(WHAT IS EXPECTED): List every line of the items below that contains the word "Task", copying each line in full.

Element lookup items:
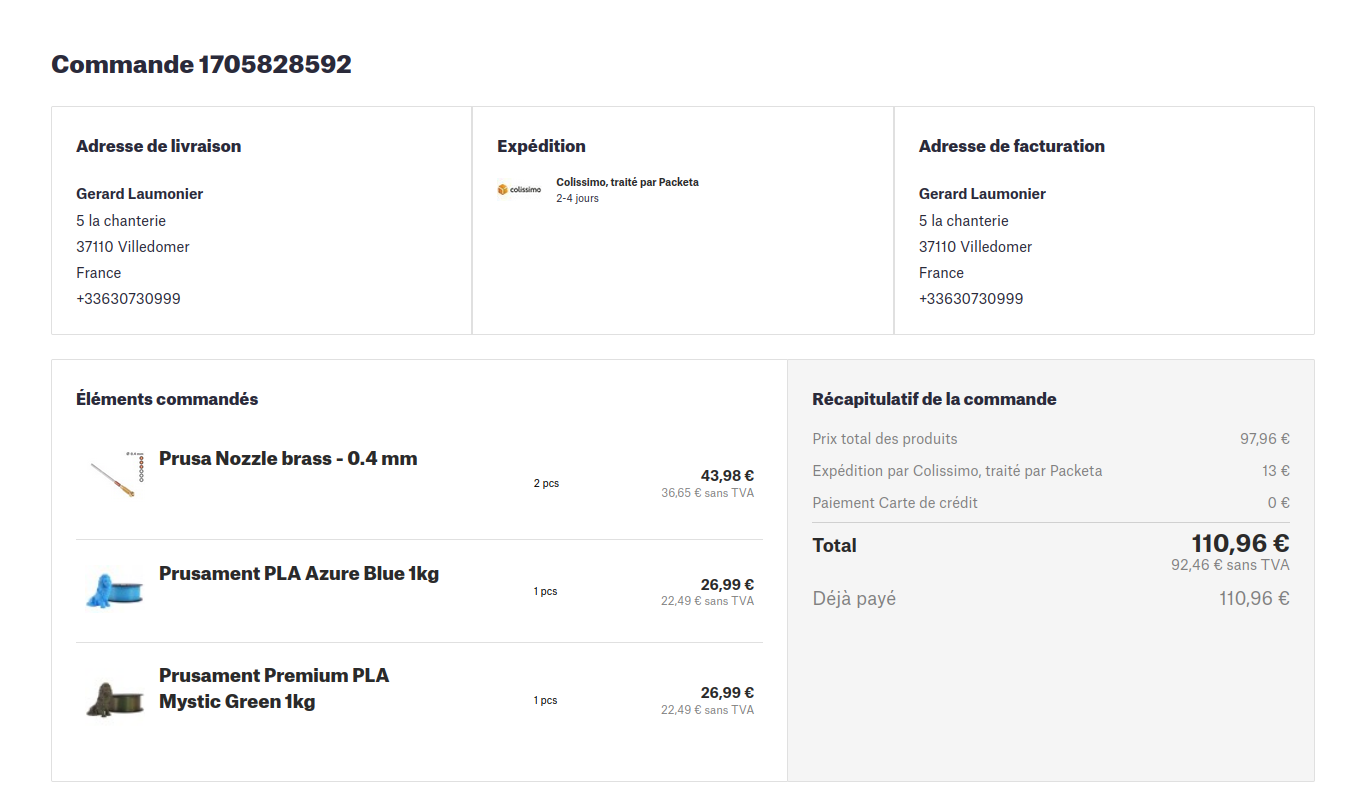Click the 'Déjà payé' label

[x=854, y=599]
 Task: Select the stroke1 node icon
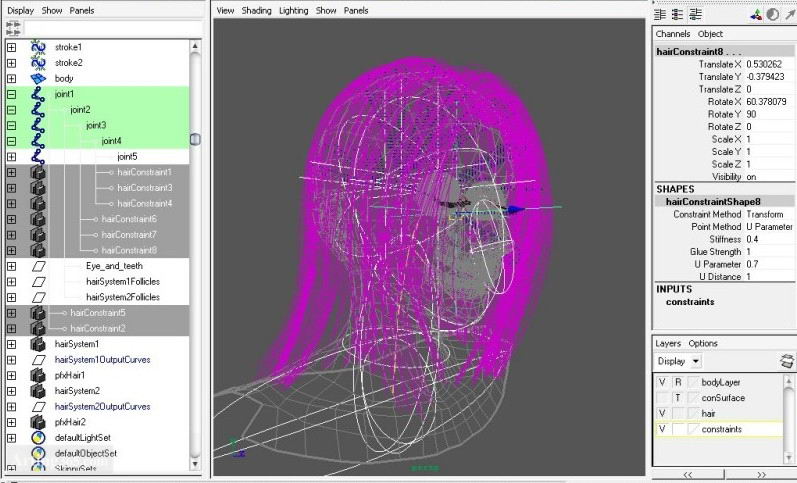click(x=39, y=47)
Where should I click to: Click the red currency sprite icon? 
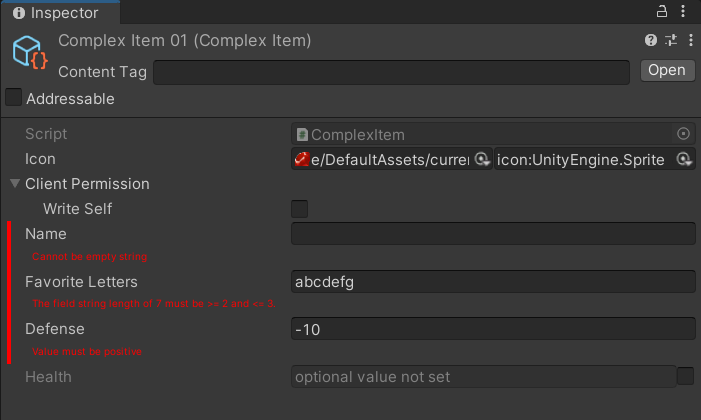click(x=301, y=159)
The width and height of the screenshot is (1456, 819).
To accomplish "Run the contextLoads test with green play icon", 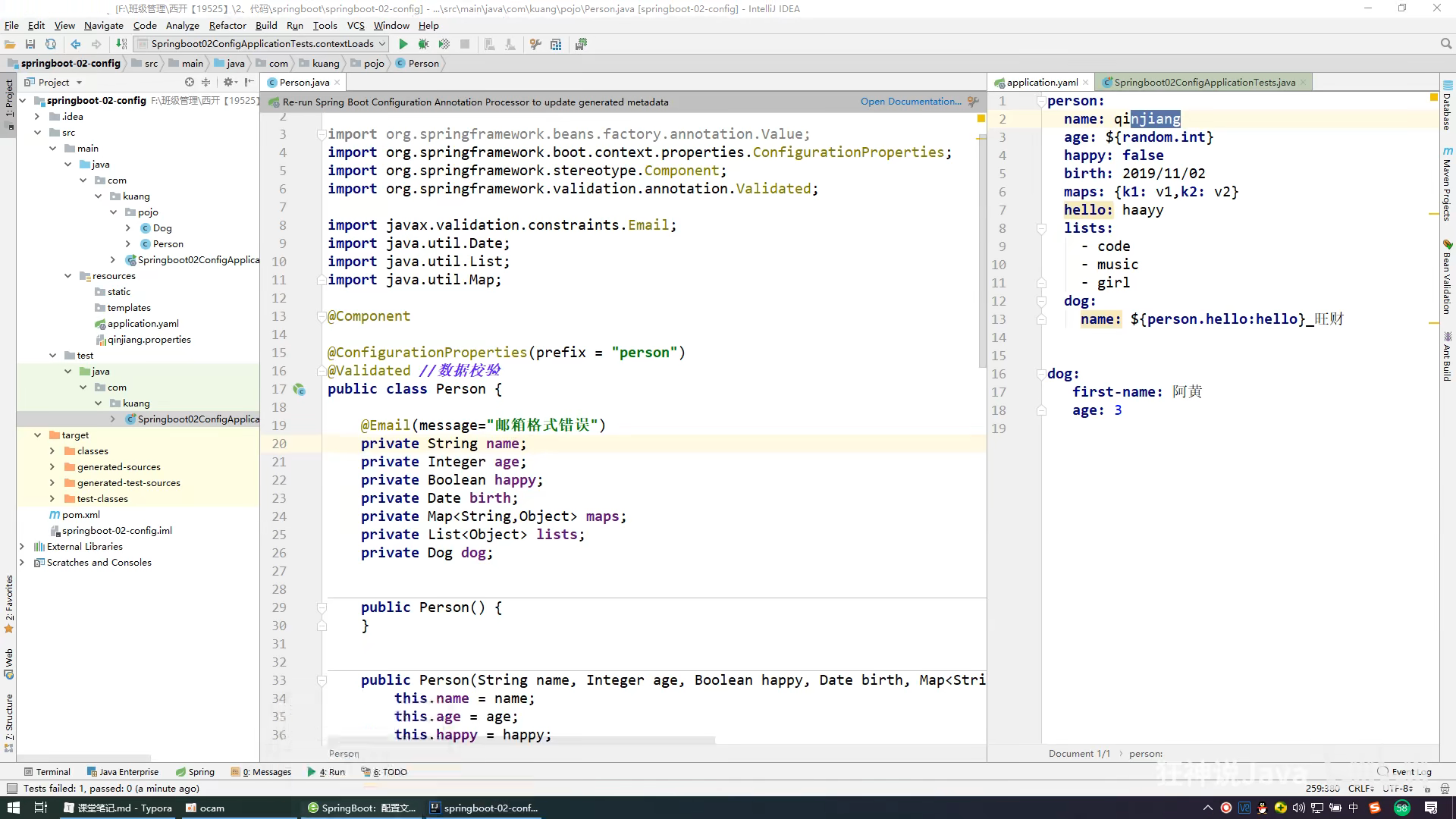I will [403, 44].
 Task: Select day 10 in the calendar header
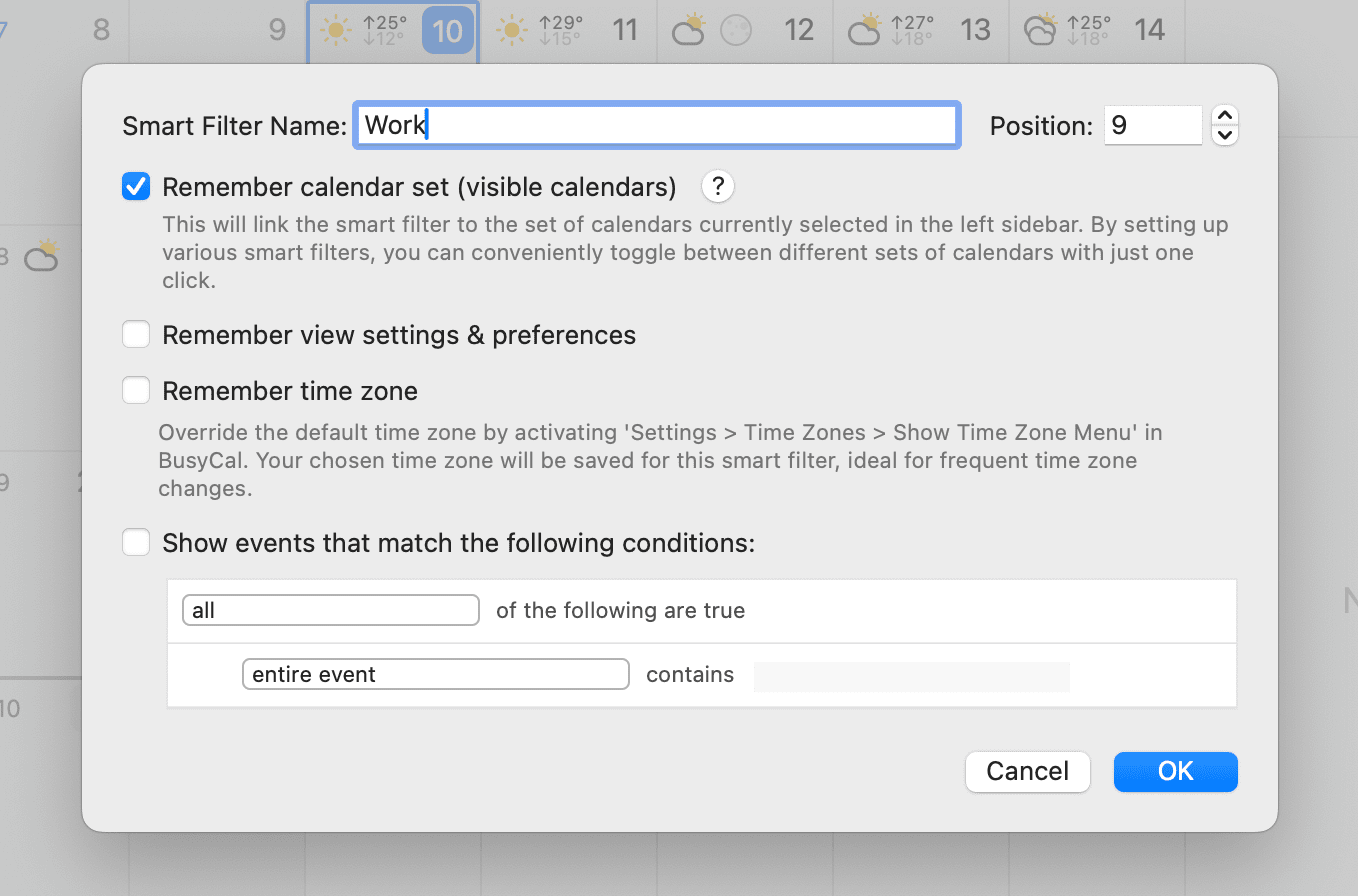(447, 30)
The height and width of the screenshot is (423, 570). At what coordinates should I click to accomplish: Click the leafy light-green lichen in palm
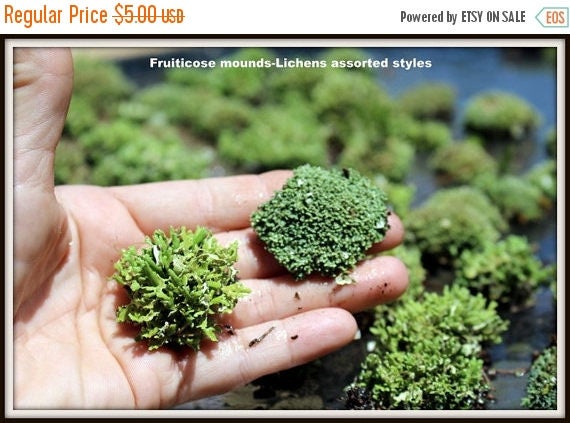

(RESPONSE TO THIS EXERCISE):
 Task: Select the stroke1 node icon
 Task: Select day 10 in the calendar header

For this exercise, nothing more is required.